И Матвей как-то криво, с унизительной неуклюжестью пополз на самую середину кровати, все еще надеясь избежать того убийственного излучения, что исходило от Альбины, все еще рассчитывая остаться за границей того истомно сжимающего силового поля, в которое Альбина была заключена и в которое она затягивала и Камлаева.
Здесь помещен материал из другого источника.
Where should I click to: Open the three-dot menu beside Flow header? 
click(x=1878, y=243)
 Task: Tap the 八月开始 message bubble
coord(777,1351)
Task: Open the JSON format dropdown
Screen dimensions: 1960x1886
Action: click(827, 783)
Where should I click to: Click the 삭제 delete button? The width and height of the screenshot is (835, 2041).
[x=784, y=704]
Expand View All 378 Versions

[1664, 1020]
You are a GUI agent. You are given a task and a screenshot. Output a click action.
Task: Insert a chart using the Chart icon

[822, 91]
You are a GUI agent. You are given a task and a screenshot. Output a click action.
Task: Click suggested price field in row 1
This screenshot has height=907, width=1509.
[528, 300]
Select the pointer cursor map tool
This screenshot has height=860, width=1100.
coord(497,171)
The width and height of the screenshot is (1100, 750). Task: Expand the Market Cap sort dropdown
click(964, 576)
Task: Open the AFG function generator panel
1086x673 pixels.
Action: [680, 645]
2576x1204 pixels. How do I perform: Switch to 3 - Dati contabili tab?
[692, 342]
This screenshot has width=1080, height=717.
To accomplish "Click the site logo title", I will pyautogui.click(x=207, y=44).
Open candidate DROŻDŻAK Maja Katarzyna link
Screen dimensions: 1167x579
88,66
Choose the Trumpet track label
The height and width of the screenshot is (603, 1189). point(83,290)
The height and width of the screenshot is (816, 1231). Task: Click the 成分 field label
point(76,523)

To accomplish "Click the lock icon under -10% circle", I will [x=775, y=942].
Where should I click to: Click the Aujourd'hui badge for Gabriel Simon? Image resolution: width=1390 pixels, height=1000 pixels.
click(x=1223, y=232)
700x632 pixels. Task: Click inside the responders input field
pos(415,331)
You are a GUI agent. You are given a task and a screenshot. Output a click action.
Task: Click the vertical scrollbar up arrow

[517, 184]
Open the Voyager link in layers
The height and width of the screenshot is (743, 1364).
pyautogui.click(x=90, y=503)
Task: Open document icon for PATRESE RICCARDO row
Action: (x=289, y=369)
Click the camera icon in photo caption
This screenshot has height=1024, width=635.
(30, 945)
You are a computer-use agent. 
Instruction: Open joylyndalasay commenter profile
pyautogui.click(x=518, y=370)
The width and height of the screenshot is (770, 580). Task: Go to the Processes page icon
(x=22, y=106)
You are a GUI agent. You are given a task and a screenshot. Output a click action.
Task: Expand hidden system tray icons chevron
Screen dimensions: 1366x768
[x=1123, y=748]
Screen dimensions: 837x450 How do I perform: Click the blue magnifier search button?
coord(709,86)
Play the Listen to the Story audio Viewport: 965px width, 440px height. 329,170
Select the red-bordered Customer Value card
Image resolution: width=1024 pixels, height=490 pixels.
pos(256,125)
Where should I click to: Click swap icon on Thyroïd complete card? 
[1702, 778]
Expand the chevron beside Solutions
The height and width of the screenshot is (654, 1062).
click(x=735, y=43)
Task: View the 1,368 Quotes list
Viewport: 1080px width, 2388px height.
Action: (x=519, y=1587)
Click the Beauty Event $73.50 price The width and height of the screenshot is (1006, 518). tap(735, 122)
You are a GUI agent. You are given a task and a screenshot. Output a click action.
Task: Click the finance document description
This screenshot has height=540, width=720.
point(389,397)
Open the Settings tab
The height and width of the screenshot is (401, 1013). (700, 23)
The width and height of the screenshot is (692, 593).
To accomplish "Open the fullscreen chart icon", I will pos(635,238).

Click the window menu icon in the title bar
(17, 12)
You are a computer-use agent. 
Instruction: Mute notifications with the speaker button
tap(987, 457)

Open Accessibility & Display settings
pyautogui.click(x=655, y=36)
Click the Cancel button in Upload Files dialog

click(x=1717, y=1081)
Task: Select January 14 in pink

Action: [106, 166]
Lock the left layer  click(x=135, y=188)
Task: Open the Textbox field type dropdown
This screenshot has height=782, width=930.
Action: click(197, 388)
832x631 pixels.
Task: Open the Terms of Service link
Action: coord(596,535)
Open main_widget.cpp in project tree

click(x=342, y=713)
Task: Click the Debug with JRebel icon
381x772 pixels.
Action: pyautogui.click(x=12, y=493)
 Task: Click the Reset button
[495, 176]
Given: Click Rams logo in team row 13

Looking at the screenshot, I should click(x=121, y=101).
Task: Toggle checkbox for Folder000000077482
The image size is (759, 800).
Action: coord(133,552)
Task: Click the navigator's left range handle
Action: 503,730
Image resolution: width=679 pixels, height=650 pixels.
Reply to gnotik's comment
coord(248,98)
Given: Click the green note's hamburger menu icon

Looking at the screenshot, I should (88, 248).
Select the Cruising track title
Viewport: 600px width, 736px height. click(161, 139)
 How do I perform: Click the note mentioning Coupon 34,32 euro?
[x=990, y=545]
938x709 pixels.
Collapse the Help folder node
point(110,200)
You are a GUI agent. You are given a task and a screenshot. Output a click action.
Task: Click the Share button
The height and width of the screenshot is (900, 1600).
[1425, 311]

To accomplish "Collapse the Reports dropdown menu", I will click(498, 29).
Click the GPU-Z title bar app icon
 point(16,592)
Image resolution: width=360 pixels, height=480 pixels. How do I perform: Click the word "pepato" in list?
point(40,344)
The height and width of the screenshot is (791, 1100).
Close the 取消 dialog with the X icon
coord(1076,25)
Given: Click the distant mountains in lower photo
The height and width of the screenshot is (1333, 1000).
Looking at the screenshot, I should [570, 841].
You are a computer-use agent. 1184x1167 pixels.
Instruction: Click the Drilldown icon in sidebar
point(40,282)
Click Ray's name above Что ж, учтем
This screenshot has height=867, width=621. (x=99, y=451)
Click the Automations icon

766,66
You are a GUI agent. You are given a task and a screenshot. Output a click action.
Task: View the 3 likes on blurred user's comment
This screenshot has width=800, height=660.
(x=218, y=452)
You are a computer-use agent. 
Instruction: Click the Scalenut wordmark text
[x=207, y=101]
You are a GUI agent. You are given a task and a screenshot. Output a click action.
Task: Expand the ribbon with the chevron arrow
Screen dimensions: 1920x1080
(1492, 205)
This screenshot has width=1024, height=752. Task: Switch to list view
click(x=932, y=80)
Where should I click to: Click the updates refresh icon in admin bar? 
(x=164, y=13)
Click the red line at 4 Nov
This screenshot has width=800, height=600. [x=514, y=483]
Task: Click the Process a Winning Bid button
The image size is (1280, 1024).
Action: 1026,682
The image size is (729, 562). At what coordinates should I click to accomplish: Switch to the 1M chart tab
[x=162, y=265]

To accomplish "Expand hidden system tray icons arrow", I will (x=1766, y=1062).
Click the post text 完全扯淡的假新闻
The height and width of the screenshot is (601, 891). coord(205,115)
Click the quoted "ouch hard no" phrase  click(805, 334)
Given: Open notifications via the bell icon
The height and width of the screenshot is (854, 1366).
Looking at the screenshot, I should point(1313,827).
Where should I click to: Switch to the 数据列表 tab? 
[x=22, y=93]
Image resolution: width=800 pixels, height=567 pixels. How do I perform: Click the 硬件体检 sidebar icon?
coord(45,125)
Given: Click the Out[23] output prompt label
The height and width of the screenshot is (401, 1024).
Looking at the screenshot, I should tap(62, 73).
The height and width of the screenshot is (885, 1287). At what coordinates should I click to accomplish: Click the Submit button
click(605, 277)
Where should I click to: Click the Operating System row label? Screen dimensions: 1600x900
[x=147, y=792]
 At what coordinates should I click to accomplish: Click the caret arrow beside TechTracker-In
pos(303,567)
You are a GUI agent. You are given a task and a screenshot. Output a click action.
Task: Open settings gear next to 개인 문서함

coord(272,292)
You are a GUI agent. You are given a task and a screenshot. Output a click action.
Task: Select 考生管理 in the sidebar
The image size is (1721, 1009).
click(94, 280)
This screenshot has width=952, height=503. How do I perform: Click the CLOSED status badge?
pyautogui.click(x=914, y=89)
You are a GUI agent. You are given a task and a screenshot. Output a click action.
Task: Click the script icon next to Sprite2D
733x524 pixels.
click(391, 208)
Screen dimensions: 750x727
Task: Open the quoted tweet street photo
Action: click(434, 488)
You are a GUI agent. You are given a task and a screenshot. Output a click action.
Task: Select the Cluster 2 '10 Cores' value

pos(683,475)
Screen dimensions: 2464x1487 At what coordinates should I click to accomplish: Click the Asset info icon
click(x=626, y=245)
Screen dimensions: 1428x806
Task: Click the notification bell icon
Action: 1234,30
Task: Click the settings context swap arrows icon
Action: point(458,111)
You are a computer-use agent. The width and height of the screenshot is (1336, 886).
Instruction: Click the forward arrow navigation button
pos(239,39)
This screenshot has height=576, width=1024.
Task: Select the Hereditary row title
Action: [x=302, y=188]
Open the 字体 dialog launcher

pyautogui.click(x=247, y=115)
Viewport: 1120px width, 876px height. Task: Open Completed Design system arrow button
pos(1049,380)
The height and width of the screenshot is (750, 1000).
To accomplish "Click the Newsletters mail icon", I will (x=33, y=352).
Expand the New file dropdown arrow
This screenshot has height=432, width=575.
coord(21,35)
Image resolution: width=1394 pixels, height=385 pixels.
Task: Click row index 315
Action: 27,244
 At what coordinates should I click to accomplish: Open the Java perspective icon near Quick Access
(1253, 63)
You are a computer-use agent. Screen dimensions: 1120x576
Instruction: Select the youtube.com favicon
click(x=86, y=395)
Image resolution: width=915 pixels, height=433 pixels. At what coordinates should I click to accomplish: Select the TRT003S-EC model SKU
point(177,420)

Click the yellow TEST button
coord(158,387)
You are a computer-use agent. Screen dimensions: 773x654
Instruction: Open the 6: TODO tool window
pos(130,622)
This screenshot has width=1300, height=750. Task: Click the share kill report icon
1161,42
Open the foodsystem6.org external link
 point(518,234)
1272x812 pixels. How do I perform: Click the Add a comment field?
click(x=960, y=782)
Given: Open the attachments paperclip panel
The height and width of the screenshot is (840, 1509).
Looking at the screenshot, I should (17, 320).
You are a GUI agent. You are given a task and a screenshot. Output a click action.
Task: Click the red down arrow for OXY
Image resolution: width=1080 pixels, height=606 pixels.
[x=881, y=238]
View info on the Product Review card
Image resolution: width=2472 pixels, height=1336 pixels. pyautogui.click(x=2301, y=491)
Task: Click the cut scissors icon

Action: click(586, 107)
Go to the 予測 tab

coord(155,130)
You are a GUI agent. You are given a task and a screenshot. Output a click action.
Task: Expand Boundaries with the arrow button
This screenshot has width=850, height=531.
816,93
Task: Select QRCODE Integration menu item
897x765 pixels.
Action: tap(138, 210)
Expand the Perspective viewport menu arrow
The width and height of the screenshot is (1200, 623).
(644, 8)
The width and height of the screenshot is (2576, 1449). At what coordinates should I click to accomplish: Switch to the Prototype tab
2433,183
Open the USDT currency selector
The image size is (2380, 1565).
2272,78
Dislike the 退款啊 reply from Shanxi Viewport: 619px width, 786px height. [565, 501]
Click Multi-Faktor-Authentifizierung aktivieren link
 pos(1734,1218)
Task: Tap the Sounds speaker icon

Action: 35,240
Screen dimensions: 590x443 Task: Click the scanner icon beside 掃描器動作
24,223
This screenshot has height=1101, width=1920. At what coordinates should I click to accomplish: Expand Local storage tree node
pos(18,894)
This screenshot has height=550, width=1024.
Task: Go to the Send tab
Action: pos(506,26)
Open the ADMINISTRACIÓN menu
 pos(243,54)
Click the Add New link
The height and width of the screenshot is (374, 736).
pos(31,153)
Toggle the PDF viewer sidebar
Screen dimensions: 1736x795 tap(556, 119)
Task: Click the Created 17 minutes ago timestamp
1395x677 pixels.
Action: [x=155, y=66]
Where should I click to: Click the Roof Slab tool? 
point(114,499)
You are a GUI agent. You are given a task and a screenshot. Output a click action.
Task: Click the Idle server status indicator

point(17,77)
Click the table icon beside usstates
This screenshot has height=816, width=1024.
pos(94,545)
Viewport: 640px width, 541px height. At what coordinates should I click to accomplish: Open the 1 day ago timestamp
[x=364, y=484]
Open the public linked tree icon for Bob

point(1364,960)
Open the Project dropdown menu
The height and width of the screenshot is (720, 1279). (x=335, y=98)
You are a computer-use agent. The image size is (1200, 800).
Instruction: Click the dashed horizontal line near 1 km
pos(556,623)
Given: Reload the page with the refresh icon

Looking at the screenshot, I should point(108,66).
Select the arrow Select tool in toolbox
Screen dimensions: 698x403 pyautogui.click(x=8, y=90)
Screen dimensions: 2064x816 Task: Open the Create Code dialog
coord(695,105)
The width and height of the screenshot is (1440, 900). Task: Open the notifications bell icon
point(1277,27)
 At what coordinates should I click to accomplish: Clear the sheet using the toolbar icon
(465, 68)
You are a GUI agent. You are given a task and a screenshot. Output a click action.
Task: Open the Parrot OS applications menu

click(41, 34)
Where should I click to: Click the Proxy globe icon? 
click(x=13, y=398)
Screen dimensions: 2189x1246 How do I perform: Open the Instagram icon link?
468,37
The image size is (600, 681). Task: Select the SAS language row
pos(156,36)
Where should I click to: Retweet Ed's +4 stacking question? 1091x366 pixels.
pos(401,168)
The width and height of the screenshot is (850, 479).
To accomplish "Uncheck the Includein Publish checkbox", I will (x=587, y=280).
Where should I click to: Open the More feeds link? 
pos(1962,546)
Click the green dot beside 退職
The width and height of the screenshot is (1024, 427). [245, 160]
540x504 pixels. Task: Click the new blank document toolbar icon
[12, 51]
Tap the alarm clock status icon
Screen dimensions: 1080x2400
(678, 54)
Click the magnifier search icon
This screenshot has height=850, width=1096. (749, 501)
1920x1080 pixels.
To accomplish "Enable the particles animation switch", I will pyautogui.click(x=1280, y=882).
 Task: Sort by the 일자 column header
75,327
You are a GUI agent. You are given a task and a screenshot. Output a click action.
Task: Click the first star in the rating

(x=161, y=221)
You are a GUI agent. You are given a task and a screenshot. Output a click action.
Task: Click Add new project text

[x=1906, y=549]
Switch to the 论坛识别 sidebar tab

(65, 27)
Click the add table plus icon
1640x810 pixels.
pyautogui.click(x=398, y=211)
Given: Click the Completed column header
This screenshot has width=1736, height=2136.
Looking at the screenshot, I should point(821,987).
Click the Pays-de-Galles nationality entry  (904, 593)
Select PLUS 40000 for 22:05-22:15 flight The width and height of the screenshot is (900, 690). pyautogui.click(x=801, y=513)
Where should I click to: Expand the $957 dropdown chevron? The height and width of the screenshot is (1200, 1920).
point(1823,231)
– Зря ты музыкой решил заняться. Тебя нужно было бы отдать в кино, – раздумчиво сказала она. – Как-то странно, что тебя в кино не взяли. А ты разве не знаешь, что есть такие специальные люди на киностудии, которые ходят по школам и выбирают для съемок детей? И как же это они тебя пропустили? Тебе надо быть героем-пионером – с такими-то глазами. А когда немного подрастешь, то обязательно станешь героем-полярником. Или летчиком. Совсем немного подрасти, осунуться, вот здесь вот припухлость детскую убрать… вот здесь, – провела она пальцем по Матвеевой носогубной складке, – и все – настоящий герой-любовник, Жан Маре вылитый… Ну, как это ты не хочешь в кино? От девушек бы не было отбоя. – Ее речам была свойственна какая-то медлительная, тягучая рассудительность: она как будто никогда не понимала другого человека до конца и будто заранее отступала перед той загадкой, которую представляла для нее всякая другая личность. Вот и сейчас казалось, что она прислушивается к каким-то подводным токам Матвеевой жизни, к непостижимой и таинственной логике его развития, к тому, что происходит только с ним и потому не может быть ею понято.